Here is how I understand the Banach–Tarski paradox, based on the Wikipedia article : with a clever partitioning, one can decompose a solid ball into two solid balls, each identical to the first one.

I hear this paradox cited here and there a lot, but I don't really get what makes it so interesting.

For instance, it is easily accepted that $[0,1]$ and $[0,2]$ are isomorphic.

We can by the exact same reasoning show that a cube on $\mathbb{R}^3$ is isomorphic to twice itself.

To me, it seems that the 'Banach-Tarski paradox' immediately follows.

Have I missed something ?

PS : I am talking about the raw version of the paradox, not the numerous extensions that have been made of it, like showing that the decomposition can be chosen in such a way that the parts can be moved continuously into place without running into one another, etc.


The reason it is interesting is in the exact nature of the isomorphism involved in the Banach Tarski paradox, namely, isomorphism up to rigid motion of $\mathbb{R}^3$.

What the paradox says is that a solid ball in $\mathbb{R}^3$ can be partitioned into a finite number of sets $A_1,…,A_K$, and those sets $A_1,…,A_K$ can be moved around by rigid motions of $\mathbb{R}^3$, so that they consitute two solid balls each of the same size as the original. That is not what is going on with $[0,1]$ and $[0,2]$.

Added to address some comments: The Banach-Tarski paradox does not occur in $\mathbb{R}$ or in $\mathbb{R}^2$. The underlying reason for this difference with $\mathbb{R}^3$ is that the group of rigid motions of $\mathbb{R}$ or of $\mathbb{R}^2$ is amenable, whereas the group of rigid motions of $\mathbb{R}^3$ contains a free group of rank $>1$ and therefore is not amenable.


The map from $[0,1]$ to $[0,2]$ does not preserve measure. The map which "recomposes" the unit ball does. Which reinforces the point that "outlaw sets" can disobey many "laws" (in this case, outlaws means non-measurable, and disobey a law means to have a strange behavior under measure preserving maps).


Banach-Tarkis paradox shows that it is impossible to have a Banach measure in 3 dimensions. This is a bit disappointing, because it would allow us to "measure" all sets, in some sense, if it existed. Also, this is surprising, because Banach measures exist in dimension $1$ and $2$.

A Banach measure is a much like a "normal" measure, except:

  1. It is only required to be finitely additive.
  2. It is supposed to be defined for all sets and be preserved under isometries.

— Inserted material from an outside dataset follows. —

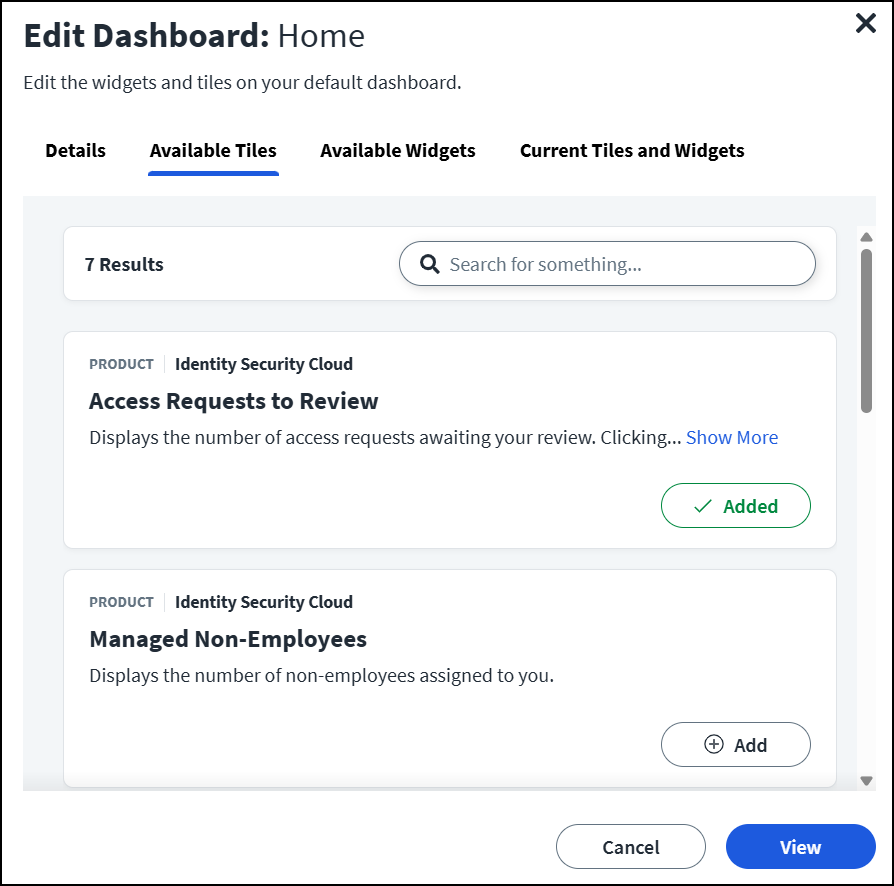Screen dimensions: 894x886
Task: Add the Managed Non-Employees tile
Action: pyautogui.click(x=735, y=744)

Such measures are less useful for the purpose of developing integration theory, and so on, but it is not clear a priori (at least to me) that they are less interesting than the "normal" measures.

As for the "isomorphism" between $[0,1]$ and $[0,2]$, this shows that we can't have a measure that is invariant under scaling, which is not surprising at all (it would be rather surprising if you had such invariance!).